%%

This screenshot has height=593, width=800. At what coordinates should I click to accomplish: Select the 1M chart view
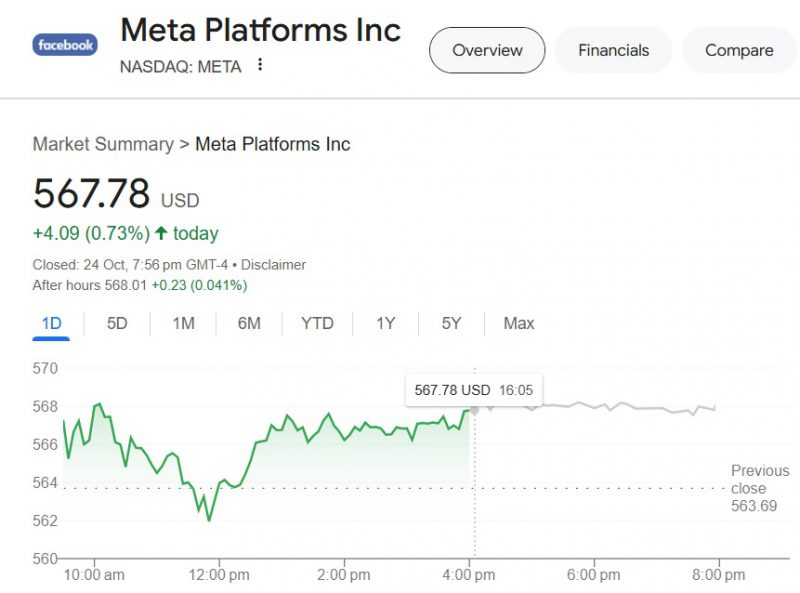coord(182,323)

%%
%%

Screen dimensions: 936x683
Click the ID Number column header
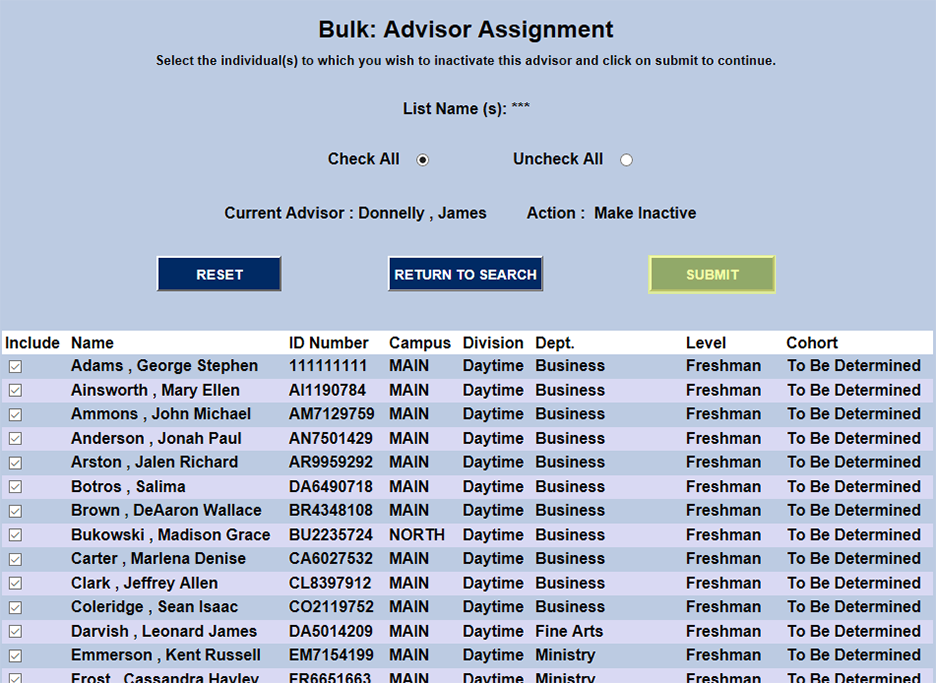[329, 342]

%%
%%

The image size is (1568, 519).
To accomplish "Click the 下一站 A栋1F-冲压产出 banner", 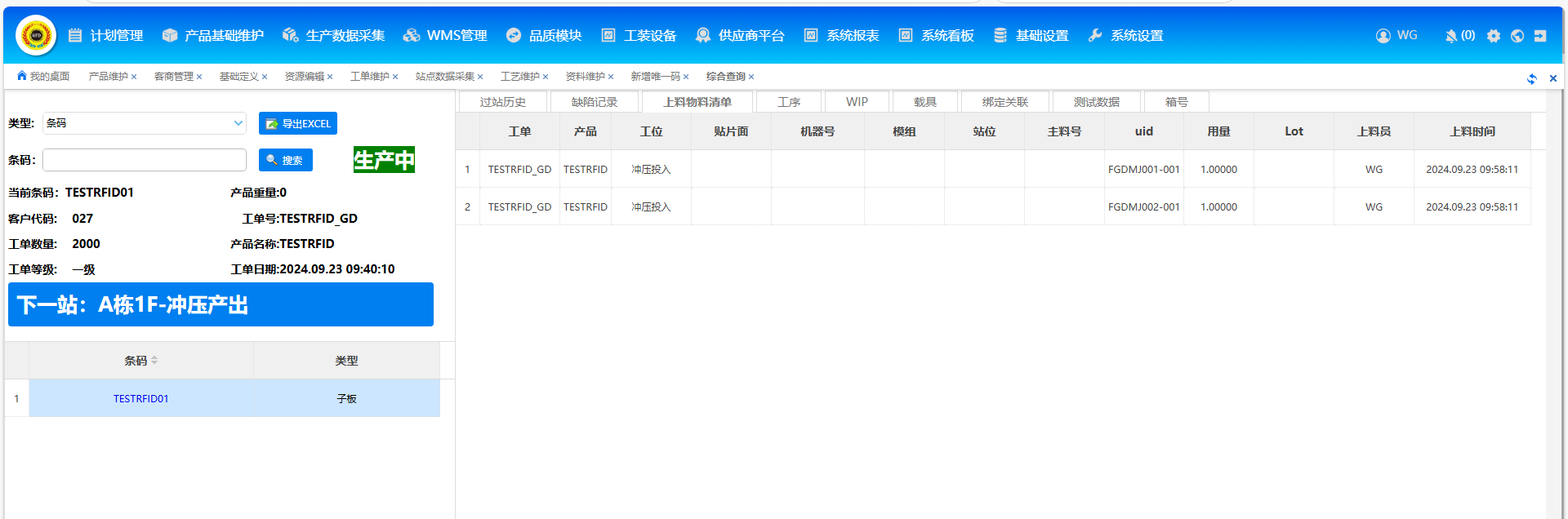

%%

## [What you should do]
Skipping every picture, transcribe exactly the lines above from the one containing "The image size is (1568, 519)." through the one containing "the 下一站 A栋1F-冲压产出", both included.

## [Worked solution]
The image size is (1568, 519).
To accomplish "Click the 下一站 A栋1F-冲压产出 banner", 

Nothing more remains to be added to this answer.